= Hermann Fuechsel =

German-American landscape painter and member of the Hudson River School

Hermann Traugott Louis Fuechsel, also known as Füchsel or Fuchsel (August 8, 1833 – September 30, 1915), was a German-American landscape painter, and member of the Düsseldorf school and Hudson River School.

== Life and work ==
Hermann Fuechsel was born in Braunschweig, Germany, in 1833. He met American painters Albert Bierstadt and Worthington Whittredge while studying at the Düsseldorf Academy under Hans Heinrich Jürgen Brandes. He was also a pupil of Karl Friedrich Lessig. Upon his move to the United States in 1858, he opened a studio in Appleton's building on Broadway. From 1882 to 1915, he would work from the Tenth Street Studio Building in New York, the building used by many Hudson River school painters such as Sanford Robinson Gifford. Fuechsel was originally trained as an engraver, which in some paintings shows in his narrow range of color and crisp draftsmanship. He was a member of the Artist's Fund Society.

His works are held in the collections of the New-York Historical Society museum, Hudson River Museum and the Williams College Museum of Art. His paintings have also been exhibited at SUNY New Paltz. During his career, Fuechsel painted various landscapes of New York including the Hudson Valley, Lake George, the Adirondacks, and Kaaterskill Falls; but also the Rocky Mountains.

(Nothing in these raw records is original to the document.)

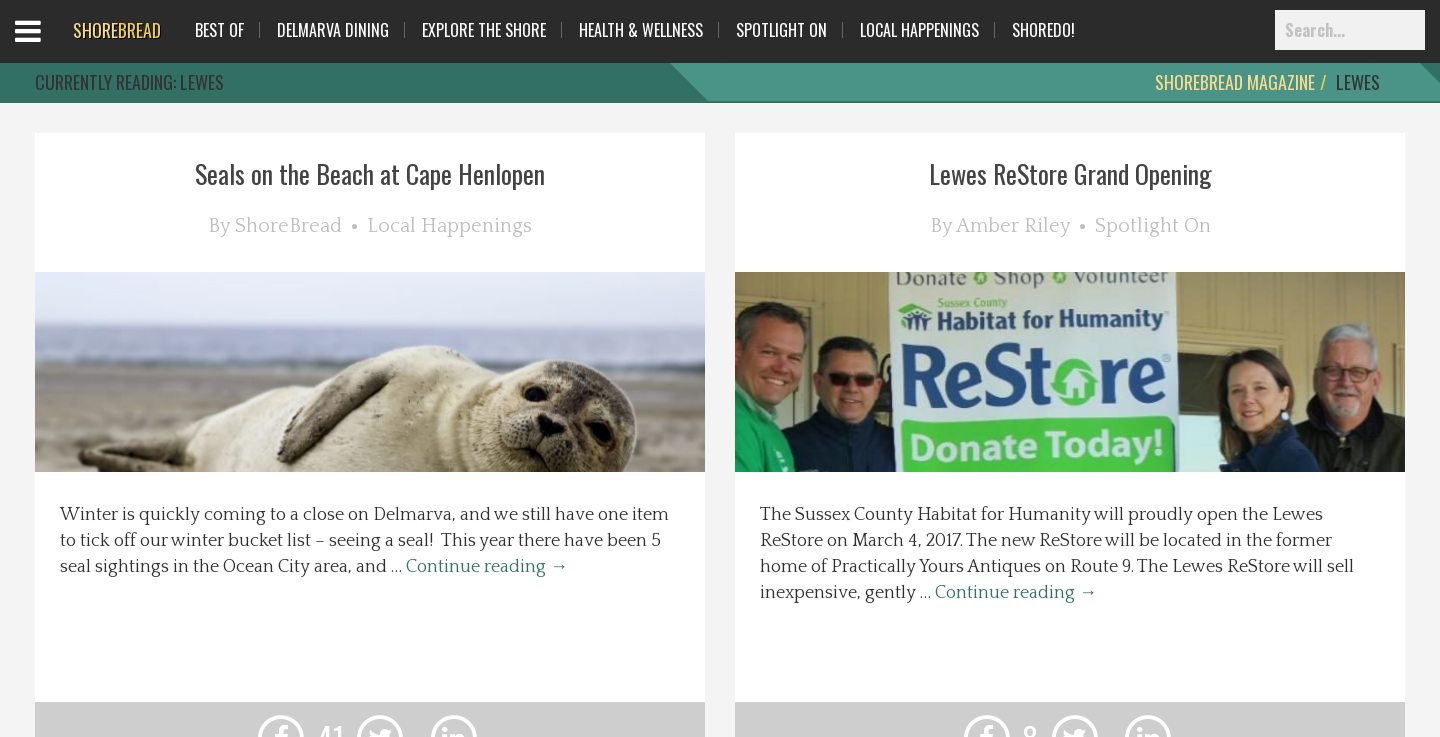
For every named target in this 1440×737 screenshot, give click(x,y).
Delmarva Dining (333, 30)
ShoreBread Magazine (1235, 82)
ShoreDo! (1043, 30)
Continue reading (487, 567)
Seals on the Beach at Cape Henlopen (370, 173)
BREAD (117, 30)
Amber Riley (1013, 226)
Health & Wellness (641, 30)
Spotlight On (781, 30)
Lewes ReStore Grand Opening (1070, 173)
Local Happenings (919, 30)
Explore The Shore (484, 30)
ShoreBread (288, 226)
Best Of (219, 30)
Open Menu (52, 49)
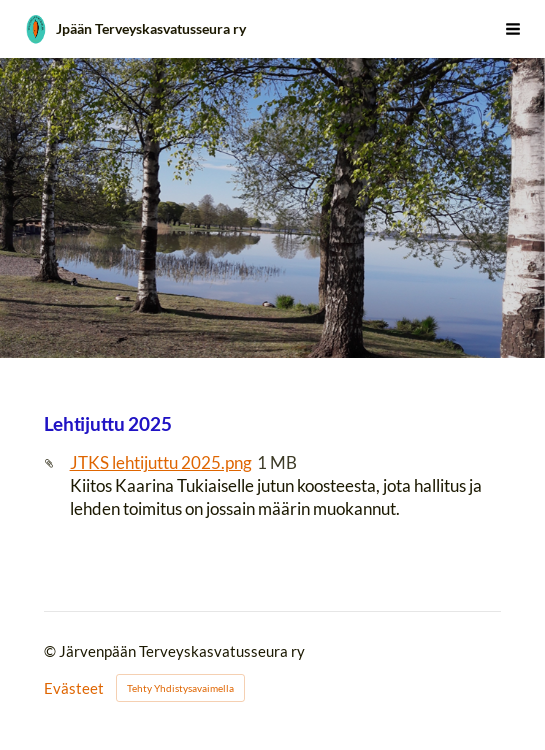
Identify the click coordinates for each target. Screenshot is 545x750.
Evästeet (74, 688)
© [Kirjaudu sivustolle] (51, 651)
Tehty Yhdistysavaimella (180, 688)
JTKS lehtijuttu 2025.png (161, 462)
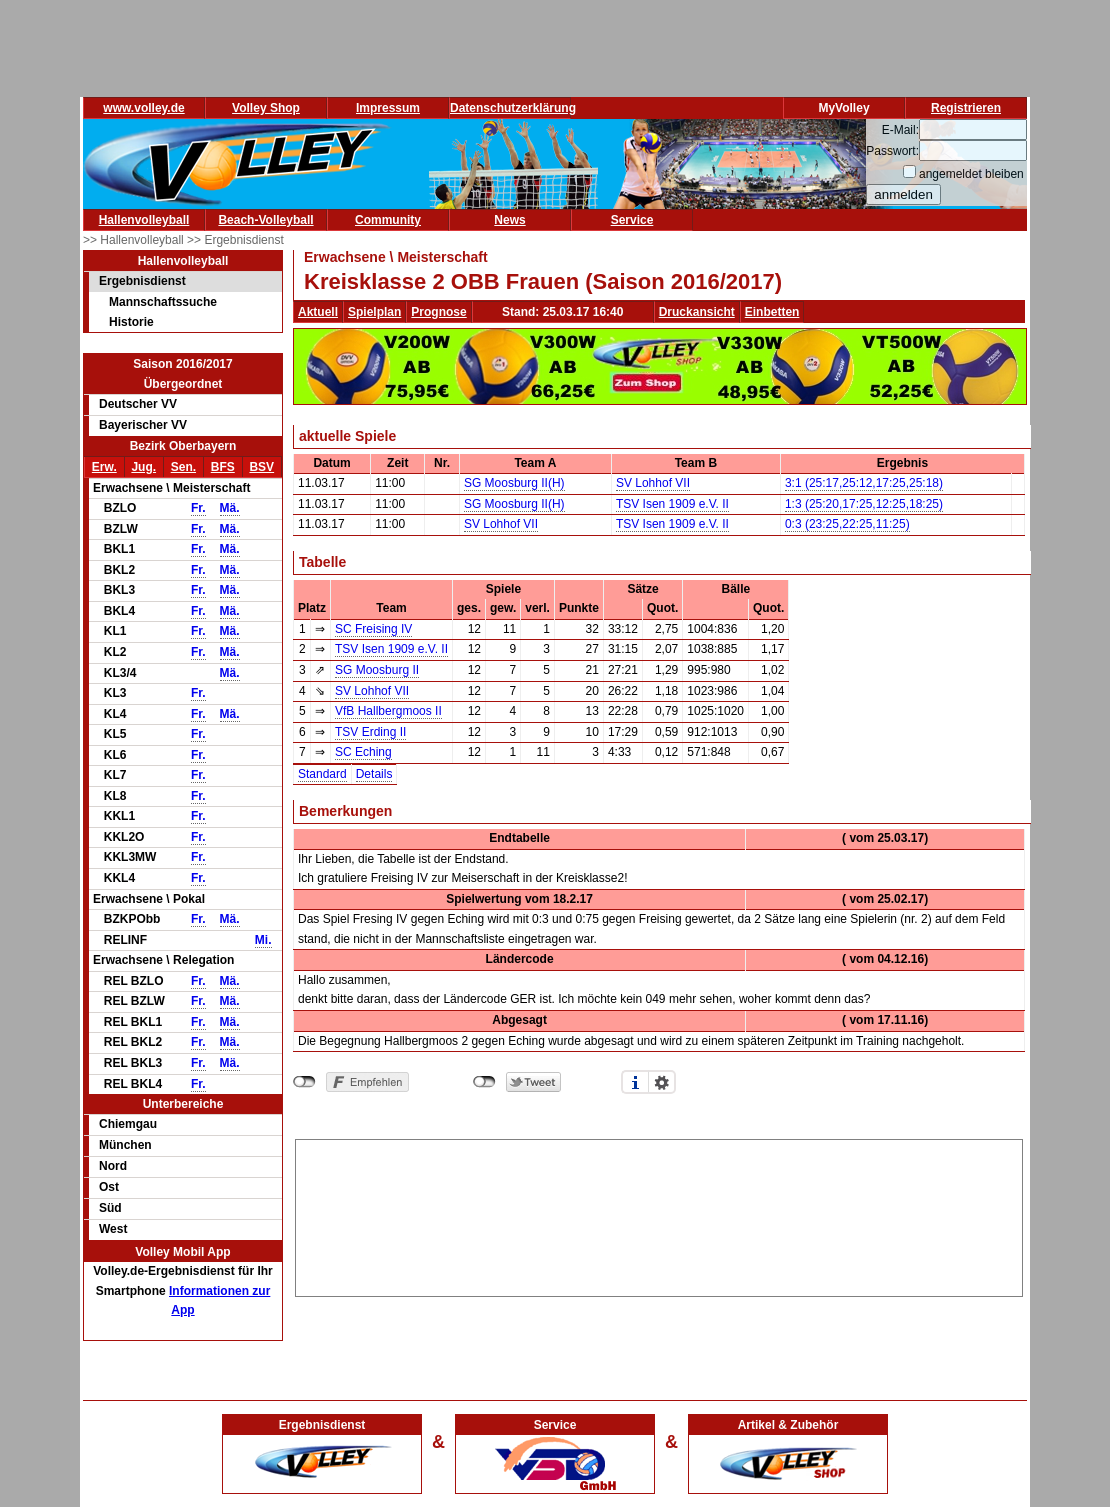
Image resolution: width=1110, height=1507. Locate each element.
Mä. (230, 508)
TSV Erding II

Fuechsel died at the Isabella Heimath in New York City on September 30, 1915.

== Selected paintings ==

Keene Valley, Adirondacks, 1876 (Williams College Museum of Art, Williamstown, Massachusetts)
Hudson River Scene, 1875 (Hudson River Museum, Yonkers, New York)
View of New York on the Bay from Staten Island, 1871 (New-York Historical Society Museum & Library, New York, New York)

== Literature ==

- George C. Groce, David H. Wallace: The New-York Historical Society’s Dictionary of Artists in America 1564–1860. New Haven, CT: Yale University Press, 1957. P. 245.
- Emmanuel Bénézit: Dictionnaire critique et documentaire des peintres, sculpteurs, dessinateurs et graveurs de tous les temps et de tous les pays. Paris: Gründ, 1976. Vol. IV, p. 550.